▶

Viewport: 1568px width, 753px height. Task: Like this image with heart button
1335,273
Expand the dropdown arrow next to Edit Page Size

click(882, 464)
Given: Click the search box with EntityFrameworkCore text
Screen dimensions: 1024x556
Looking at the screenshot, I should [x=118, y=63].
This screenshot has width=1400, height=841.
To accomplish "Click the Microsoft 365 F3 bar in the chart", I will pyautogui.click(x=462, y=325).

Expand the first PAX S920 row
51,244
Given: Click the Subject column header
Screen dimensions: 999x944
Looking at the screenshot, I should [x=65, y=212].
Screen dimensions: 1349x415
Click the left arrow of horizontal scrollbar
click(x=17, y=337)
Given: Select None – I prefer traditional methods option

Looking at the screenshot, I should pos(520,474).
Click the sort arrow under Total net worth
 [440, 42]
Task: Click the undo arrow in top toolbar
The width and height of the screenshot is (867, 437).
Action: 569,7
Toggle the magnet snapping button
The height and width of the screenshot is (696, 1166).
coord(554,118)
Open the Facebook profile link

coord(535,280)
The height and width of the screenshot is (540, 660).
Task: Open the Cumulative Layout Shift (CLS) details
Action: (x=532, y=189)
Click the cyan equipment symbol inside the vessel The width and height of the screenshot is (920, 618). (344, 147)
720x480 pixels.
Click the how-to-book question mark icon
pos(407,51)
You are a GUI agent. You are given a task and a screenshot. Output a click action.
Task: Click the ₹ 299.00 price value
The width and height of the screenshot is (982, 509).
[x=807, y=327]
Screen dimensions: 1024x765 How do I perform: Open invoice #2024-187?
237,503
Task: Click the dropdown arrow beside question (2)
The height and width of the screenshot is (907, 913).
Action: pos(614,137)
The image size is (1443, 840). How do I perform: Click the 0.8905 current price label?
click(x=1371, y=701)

◀

* EXERCISE *
All of the material above should be transcribed exactly, with no line omitted.

* EXERCISE RESPONSE *
Viewport: 1568px width, 753px height. Task: Like this image with heart button
1335,273
Expand the dropdown arrow next to Edit Page Size

click(882, 464)
Given: Click the search box with EntityFrameworkCore text
Screen dimensions: 1024x556
Looking at the screenshot, I should [x=118, y=63].
This screenshot has width=1400, height=841.
To accomplish "Click the Microsoft 365 F3 bar in the chart", I will pyautogui.click(x=462, y=325).

Expand the first PAX S920 row
51,244
Given: Click the Subject column header
Screen dimensions: 999x944
Looking at the screenshot, I should [x=65, y=212].
Screen dimensions: 1349x415
Click the left arrow of horizontal scrollbar
click(x=17, y=337)
Given: Select None – I prefer traditional methods option

Looking at the screenshot, I should pos(520,474).
Click the sort arrow under Total net worth
 [440, 42]
Task: Click the undo arrow in top toolbar
The width and height of the screenshot is (867, 437).
Action: 569,7
Toggle the magnet snapping button
The height and width of the screenshot is (696, 1166).
coord(554,118)
Open the Facebook profile link

coord(535,280)
The height and width of the screenshot is (540, 660).
Task: Open the Cumulative Layout Shift (CLS) details
Action: (x=532, y=189)
Click the cyan equipment symbol inside the vessel The width and height of the screenshot is (920, 618). (344, 147)
720x480 pixels.
Click the how-to-book question mark icon
pos(407,51)
You are a GUI agent. You are given a task and a screenshot. Output a click action.
Task: Click the ₹ 299.00 price value
The width and height of the screenshot is (982, 509).
[x=807, y=327]
Screen dimensions: 1024x765 How do I perform: Open invoice #2024-187?
237,503
Task: Click the dropdown arrow beside question (2)
The height and width of the screenshot is (907, 913).
Action: pos(614,137)
The image size is (1443, 840). How do I perform: Click the 0.8905 current price label?
click(x=1371, y=701)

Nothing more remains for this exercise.